▼

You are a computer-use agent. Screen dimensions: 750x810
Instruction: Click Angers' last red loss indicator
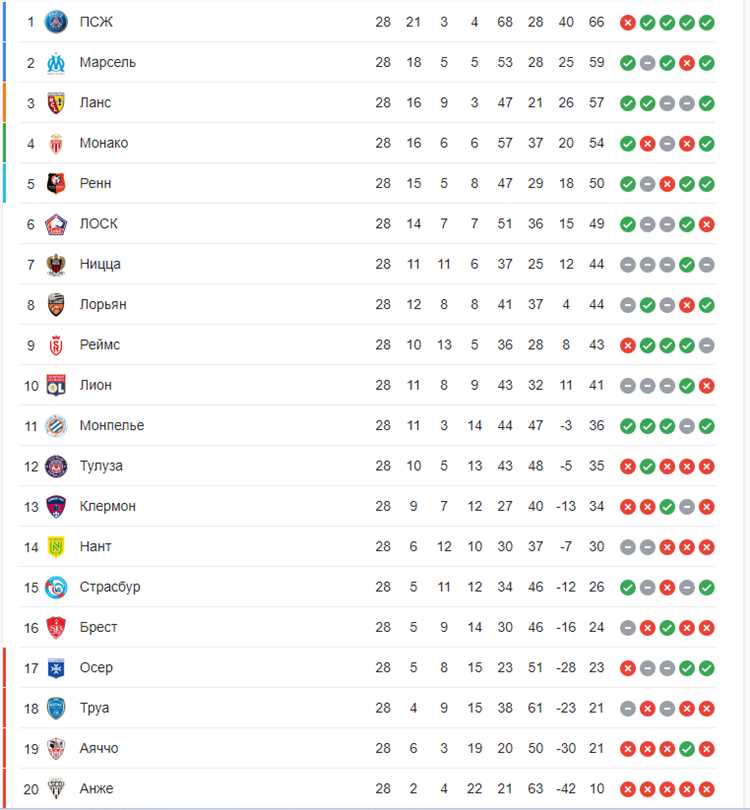707,789
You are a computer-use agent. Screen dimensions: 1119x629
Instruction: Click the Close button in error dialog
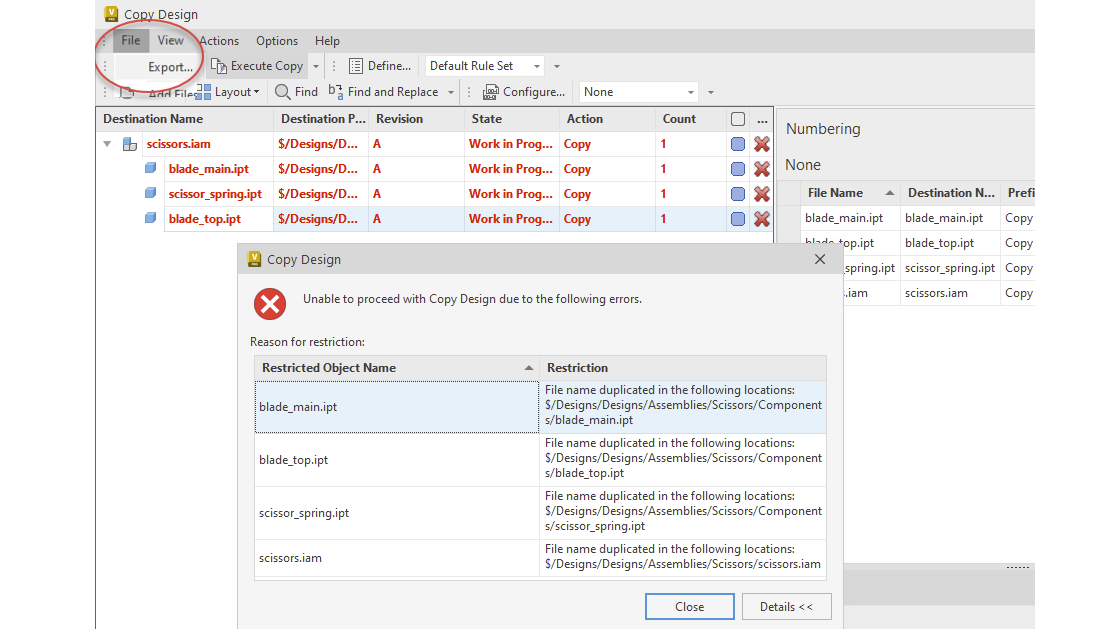tap(689, 606)
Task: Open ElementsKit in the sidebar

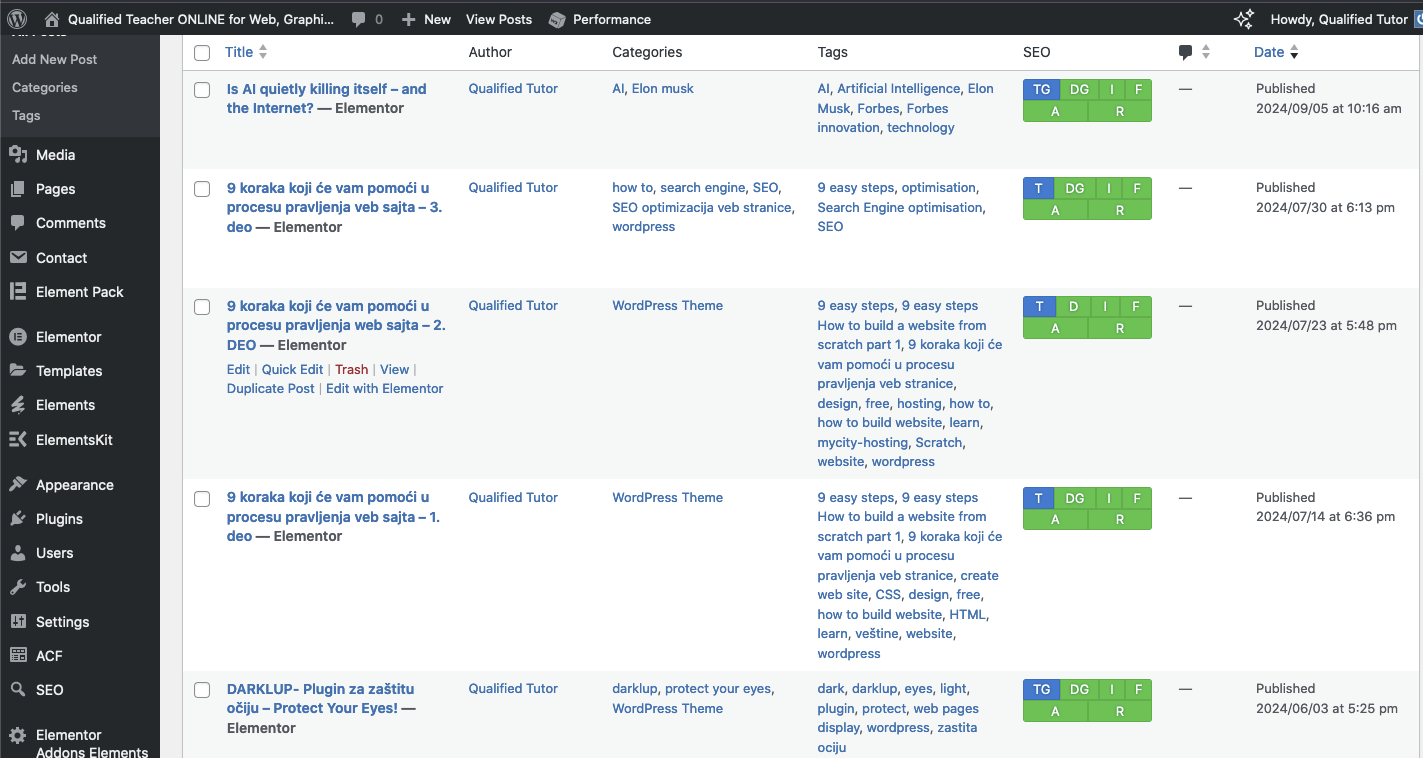Action: pyautogui.click(x=74, y=440)
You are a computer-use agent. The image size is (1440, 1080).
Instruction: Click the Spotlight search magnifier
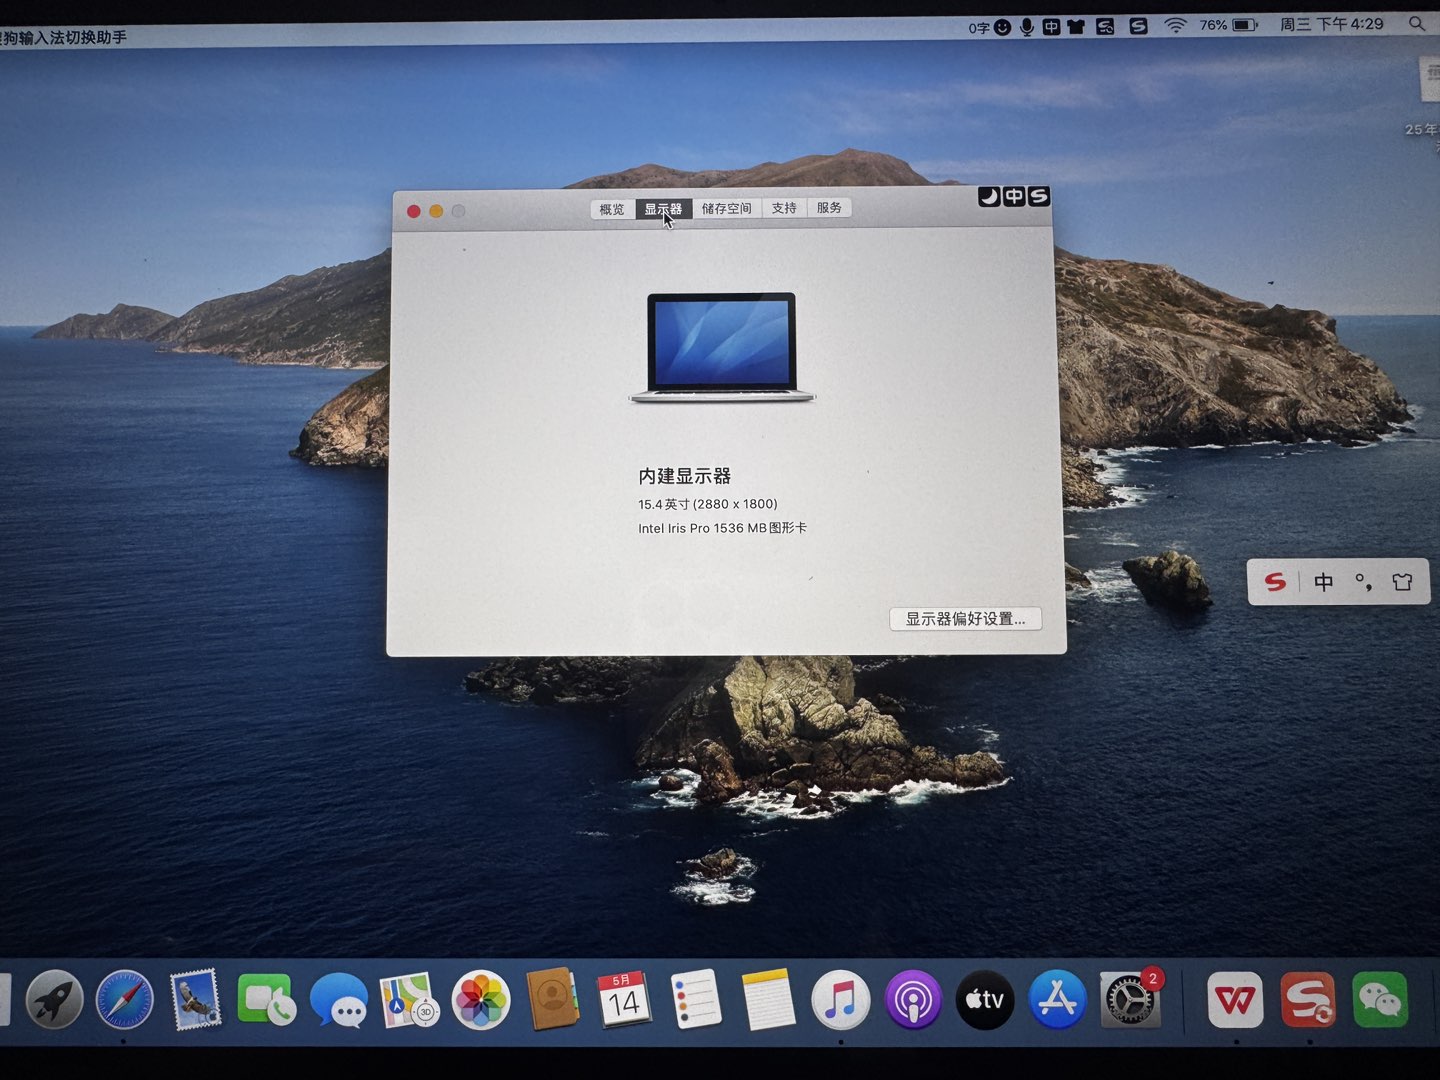(x=1416, y=23)
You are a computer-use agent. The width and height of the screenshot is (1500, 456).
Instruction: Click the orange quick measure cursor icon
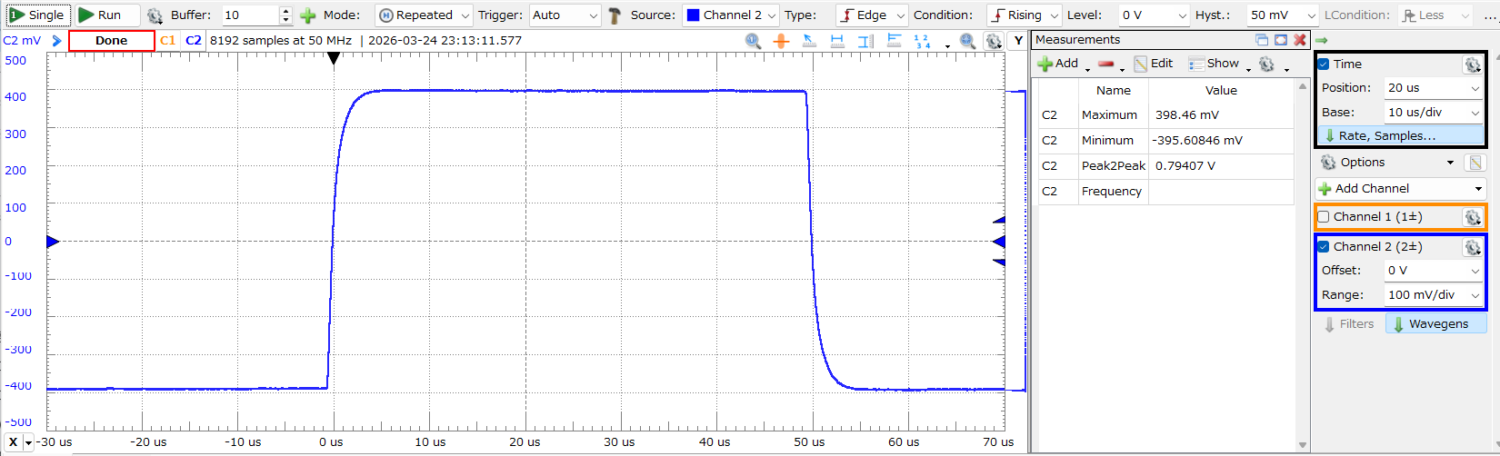coord(781,41)
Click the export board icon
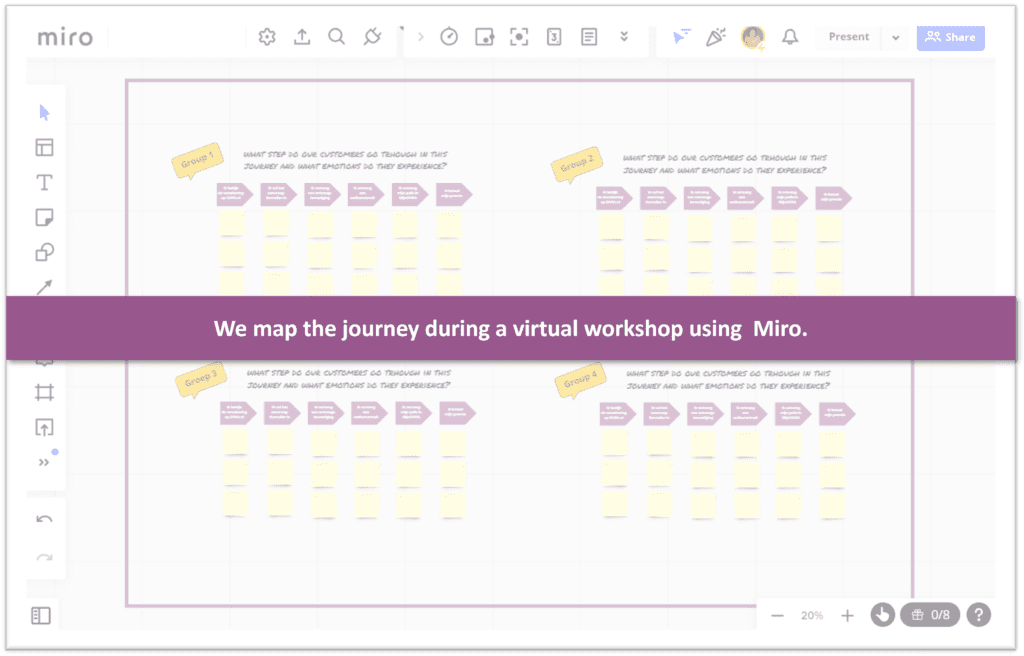 (302, 37)
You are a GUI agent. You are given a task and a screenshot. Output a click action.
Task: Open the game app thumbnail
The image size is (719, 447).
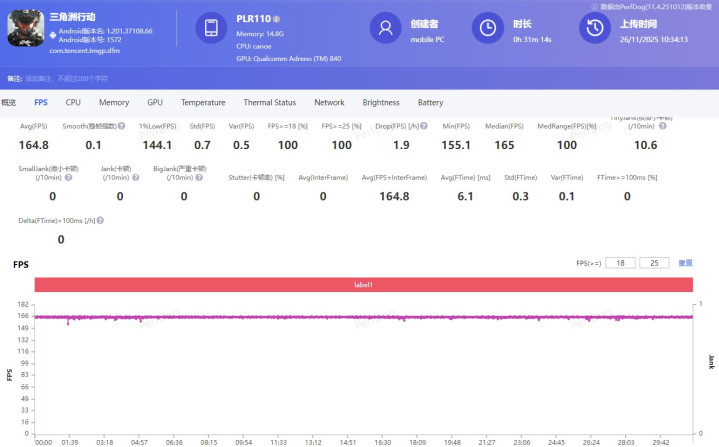coord(23,31)
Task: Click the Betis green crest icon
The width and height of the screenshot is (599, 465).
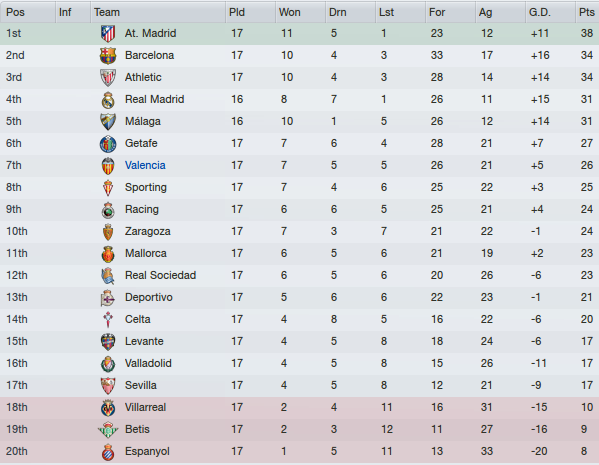Action: [108, 430]
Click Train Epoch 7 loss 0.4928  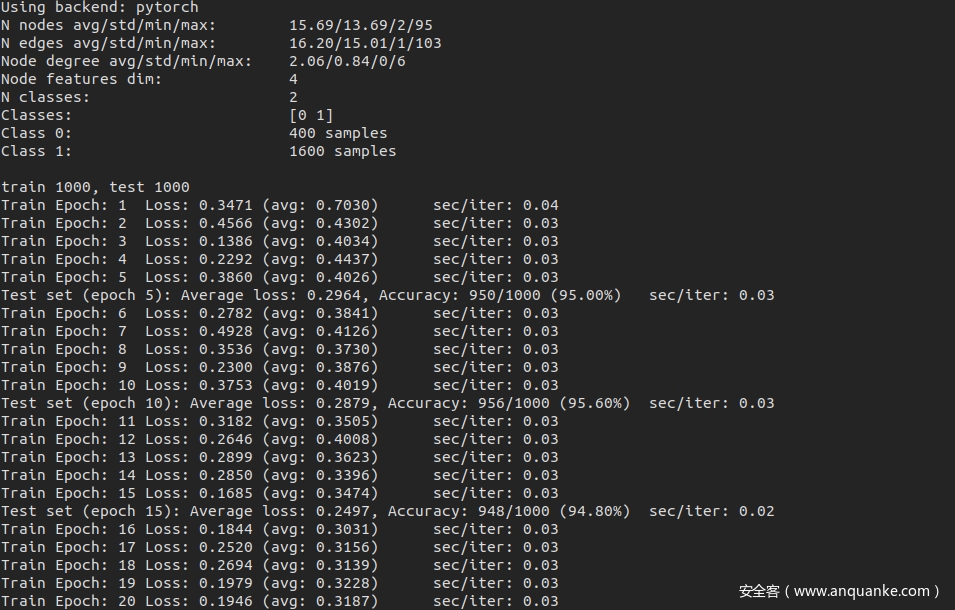[x=226, y=331]
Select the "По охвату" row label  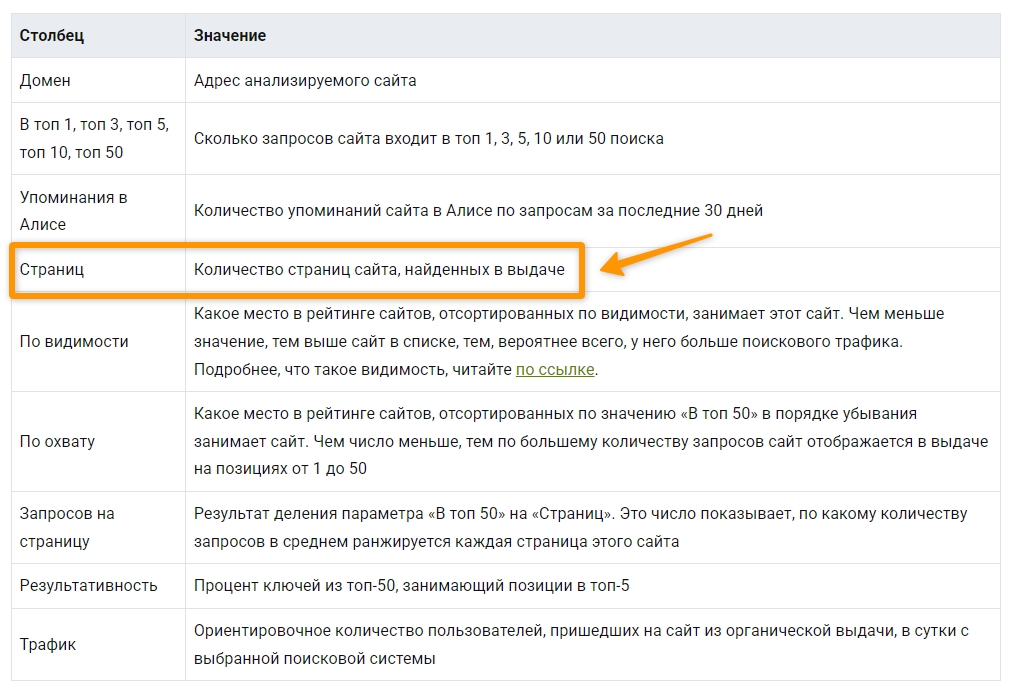click(x=58, y=441)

▲

> **TO DO**
Identify the lines above with the word "computer". Copy them.

> **EXPECTED ANSWER**
You are a computer-use agent. Screen dimensions: 750x810
You are a computer-use agent. Screen dimensions: 1119x629
You are a computer-use agent. The image size is (1440, 1080).
You are a computer-use agent. The width and height of the screenshot is (1500, 456).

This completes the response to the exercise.